Quando o professor idealizador da experiência, Rainer Wenger (Die Welle, 2008), se dá conta à quimera fascista que criou, imediatamente tenta colocar um fim na Onda. Convoca todos os seus membros para uma reunião, que todos acreditam ser mais uma sobre a Onda. Para a surpresa de todos, o professor revela seu experimento. Mostra em um exemplo claro e ao vivo como a Onda chegou à um ponto extremo e cego, onde seus membros seriam capaz de matar um colega que ousou se voltar contra a Onda, visto assim como um traidor. Por fim, Rainer decreta o fim da Onda, deixando vários de seus alunos revoltados, decepcionados, e até mesmo envergonhados de suas ações fascistas em nome da Onda. 
Ao contrário do experimento da “Terceira onda”, de 1967, “A Onda” de Dennis Gansel tem um fim trágico. Stolti, o personagem apresentado com o maior desequilíbrio emocional e carência de suporte familiar, e também o mais suprido pelo sentimento de importância e notoriedade no coletivo da Onda, ameaça o auditório de alunos com uma arma, e acaba baleando um colega antes de se suicidar, perante todos os outros membros. Sua morte trágica é um claro exemplo do que foi exposto durante todo o filme: o desequilíbrio social, o sentimento proporcionado ser parte e se sentir querido na Onda, e a reação extrema perante o fim daquele movimento que se tornou tão importante. A morte pela “Onda”, que também pode ser interpretado como o extremismo pelo bem maior.
Gansel expressa com perfeição a ideia de que todas as pessoas, até mesmo as que se consideram inteligentes, estão sujeitas a se submeterem e desenvolverem ideias políticas de terceiros quando introduzidas em um contexto favorável, assim como os alunos foram submetidos ao autoritarismo de forma democrática e livre. Isso nos leva a refletir se nossas ideias e opiniões são verdadeiramente nossas, ou se estamos condicionados ao contexto do qual fazemos parte. No caso do filme, Gansel apresenta personagens jovens, considerados de cabeças e ideias fracas, que submetidos à ideia da importância do coletivo, são facilmente manipulados e induzidos ao fascismo, à intolerância e o nacionalismo.
Conclusão: “A Onda” como obra nos leva a refletir as duas perguntas que foram o estopim de partida para a trama: “Como a população alemã poderia não saber sobre o extermínio de judeus?”. Em uma reflexão pessoal, acredito que é muito fácil se deixar cegar pela realidade quando se está inserido nela, e principalmente quando você a vê de forma passiva em vez de tomar uma posição crítica. E também, muitas vezes é mais fácil fingir não ver os males da sua realidade por puro conformismo, acreditando que calado você se mantém protegido. Sem se refletir também que se é responsável por aquilo que ignora e que prejudica alguém.

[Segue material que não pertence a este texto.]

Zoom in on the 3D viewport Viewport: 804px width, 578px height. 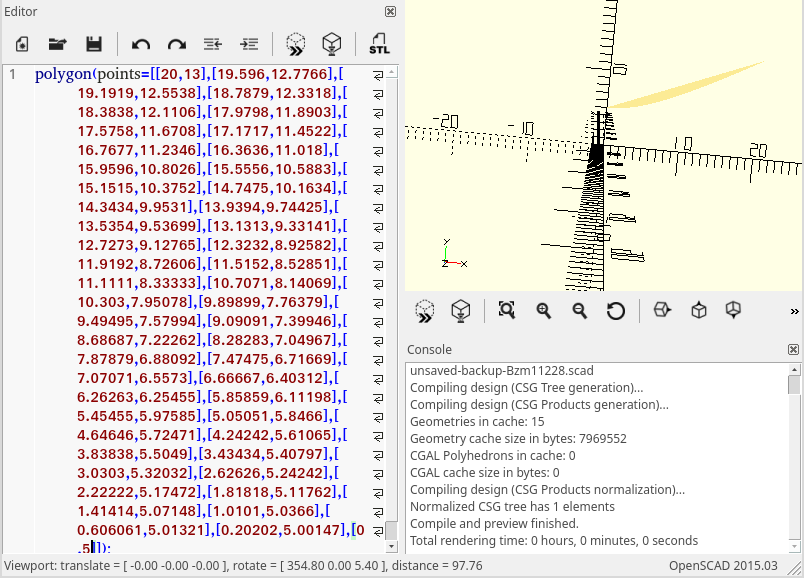click(x=543, y=311)
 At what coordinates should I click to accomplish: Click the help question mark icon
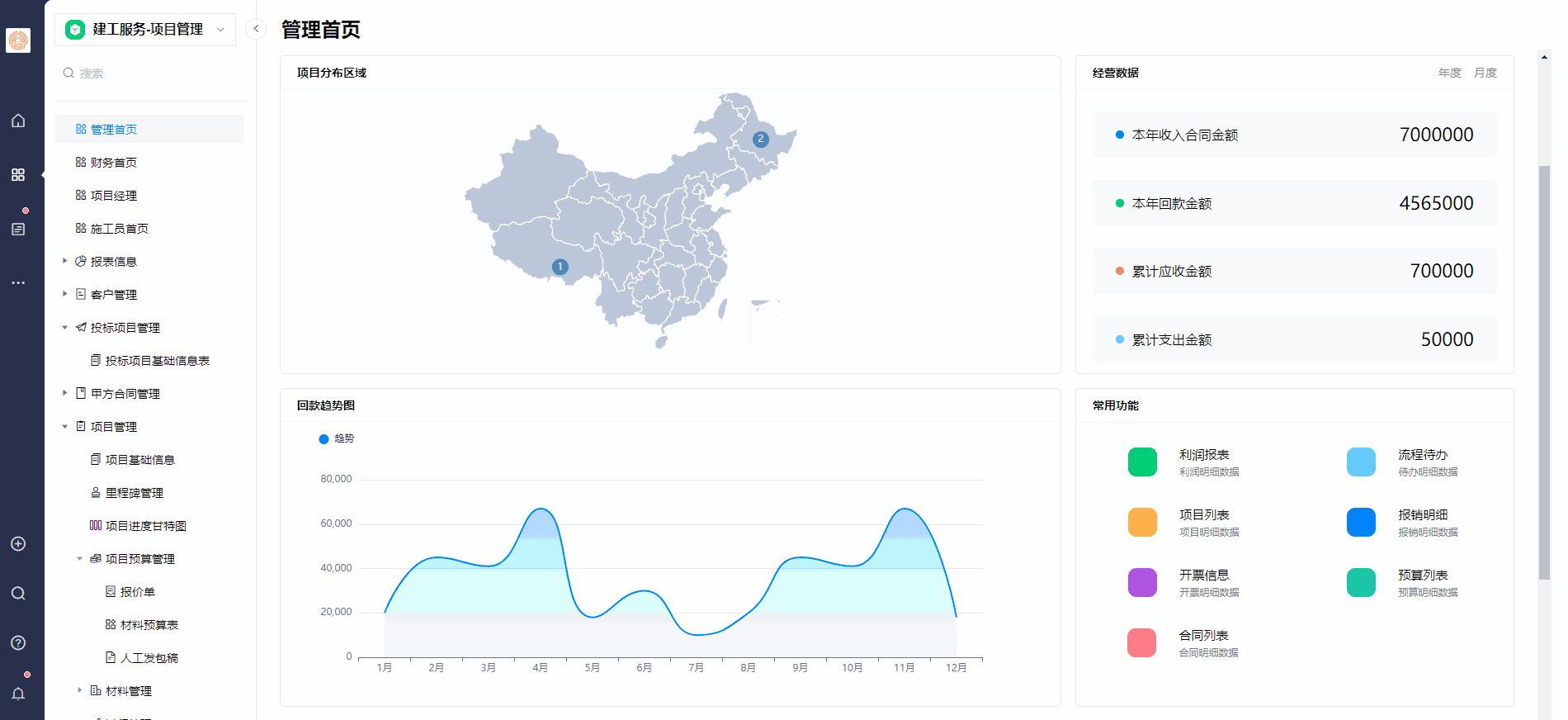18,643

“Seria possível a volta do fascismo nos dias de hoje?”. Não só o experimento da Onda, mas também nossa realidade nos prova que sim. Uma rápida lida sobre as ideias e opiniões da atual direita política, com algum mínimo senso crítico, é capaz de se de discernir o que é opinião e o que é preconceito e intolerância, disfarçados de opinião. Assim como é possível notar uma forte onda de nacionalistas extremos que disseminam ódio pela internet, que cultuam líderes políticos igualmente conservadores e preconceituosos, que amenizam suas ideias intolerantes em fundamentos religiosos. A volta do fascismo não só é possível, como está acontecendo aos poucos nesse exato momento. E se você não disciplinar sua mente, alguém a controlará.